Wow, I thought, times have changed. There was no hint of irony or daring or nudge-nudge in their appearance; they were treated exactly like the other two couples on the show which of course is as it should be.

Actually what really shocked me was the famous footballer (no, I don't remember his name) who had never made a cup of tea or coffee in his life, didn't know where the washing machine was, and couldn't work the microwave. He lived at home until he married his childhood sweetheart who took over where his mother left off. He did share something with the other celebrity couple, Rachel Stevens and husband, who were seen on a video clip aged 13 at a bar-mitzvah, he full of (probably fake) cocky bravado making sure his friend saw him eyeing up a dancing Miss Stevens. Sweet, really.

Getting back to what this post is about, as I watched I reflected that in previous decades when the subject of a This Is Your Life show was gay, that aspect of their life was never mentioned and their partner would never appear.
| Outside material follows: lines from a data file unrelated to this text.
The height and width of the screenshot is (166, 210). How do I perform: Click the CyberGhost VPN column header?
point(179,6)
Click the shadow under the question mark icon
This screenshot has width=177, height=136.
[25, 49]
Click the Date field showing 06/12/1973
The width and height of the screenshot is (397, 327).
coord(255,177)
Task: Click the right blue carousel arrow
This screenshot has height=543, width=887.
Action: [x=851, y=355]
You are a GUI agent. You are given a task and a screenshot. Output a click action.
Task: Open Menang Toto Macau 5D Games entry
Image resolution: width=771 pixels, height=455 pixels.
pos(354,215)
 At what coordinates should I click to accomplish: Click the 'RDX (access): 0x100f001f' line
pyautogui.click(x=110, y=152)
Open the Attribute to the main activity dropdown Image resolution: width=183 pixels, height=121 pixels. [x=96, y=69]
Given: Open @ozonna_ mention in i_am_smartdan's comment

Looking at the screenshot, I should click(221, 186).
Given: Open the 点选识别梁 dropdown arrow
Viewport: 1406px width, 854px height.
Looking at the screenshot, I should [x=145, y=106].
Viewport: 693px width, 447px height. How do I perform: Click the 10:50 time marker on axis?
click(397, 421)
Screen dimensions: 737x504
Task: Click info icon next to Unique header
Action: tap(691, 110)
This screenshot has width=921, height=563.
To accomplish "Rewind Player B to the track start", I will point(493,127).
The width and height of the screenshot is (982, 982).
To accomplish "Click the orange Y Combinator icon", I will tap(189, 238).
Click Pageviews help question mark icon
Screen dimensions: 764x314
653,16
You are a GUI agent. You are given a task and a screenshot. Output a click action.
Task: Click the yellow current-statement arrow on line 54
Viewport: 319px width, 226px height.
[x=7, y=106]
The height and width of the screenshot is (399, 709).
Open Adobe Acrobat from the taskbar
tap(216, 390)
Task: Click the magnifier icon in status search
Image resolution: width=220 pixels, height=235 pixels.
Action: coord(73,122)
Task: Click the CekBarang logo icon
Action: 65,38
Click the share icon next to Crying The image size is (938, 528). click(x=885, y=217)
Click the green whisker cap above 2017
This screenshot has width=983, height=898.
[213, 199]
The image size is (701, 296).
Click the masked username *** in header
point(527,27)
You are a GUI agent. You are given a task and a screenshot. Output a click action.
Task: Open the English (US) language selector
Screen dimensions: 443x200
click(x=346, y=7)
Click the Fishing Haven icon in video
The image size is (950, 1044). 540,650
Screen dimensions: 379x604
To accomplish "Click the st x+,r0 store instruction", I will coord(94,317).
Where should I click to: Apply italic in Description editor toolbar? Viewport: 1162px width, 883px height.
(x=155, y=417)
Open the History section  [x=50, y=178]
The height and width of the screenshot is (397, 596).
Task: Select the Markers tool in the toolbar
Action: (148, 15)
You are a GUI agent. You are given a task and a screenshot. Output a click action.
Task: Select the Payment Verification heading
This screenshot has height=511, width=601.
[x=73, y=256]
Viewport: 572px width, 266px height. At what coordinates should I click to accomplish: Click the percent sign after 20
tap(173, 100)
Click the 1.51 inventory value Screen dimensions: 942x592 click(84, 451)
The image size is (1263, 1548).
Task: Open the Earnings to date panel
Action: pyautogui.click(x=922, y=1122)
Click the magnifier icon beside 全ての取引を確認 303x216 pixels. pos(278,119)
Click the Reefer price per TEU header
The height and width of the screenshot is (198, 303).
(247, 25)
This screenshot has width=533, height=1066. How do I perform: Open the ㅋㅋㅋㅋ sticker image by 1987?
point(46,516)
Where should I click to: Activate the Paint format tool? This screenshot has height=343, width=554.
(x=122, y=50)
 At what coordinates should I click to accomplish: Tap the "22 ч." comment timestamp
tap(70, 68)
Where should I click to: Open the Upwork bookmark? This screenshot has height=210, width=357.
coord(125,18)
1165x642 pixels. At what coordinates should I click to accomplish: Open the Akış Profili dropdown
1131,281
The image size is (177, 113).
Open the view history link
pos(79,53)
Then a few days later it occurred to me to ask myself: why am I making a deal about this? It wouldn't be an issue of any kind to my twenty-somethings niece and nephew who grew up in an era where a person's sexuality isn't an issue.

If you read the top of the page where I state my views, making it clear that I am against homophobia, sexism, racism, etc, you can see where I stand. But it wasn't always such.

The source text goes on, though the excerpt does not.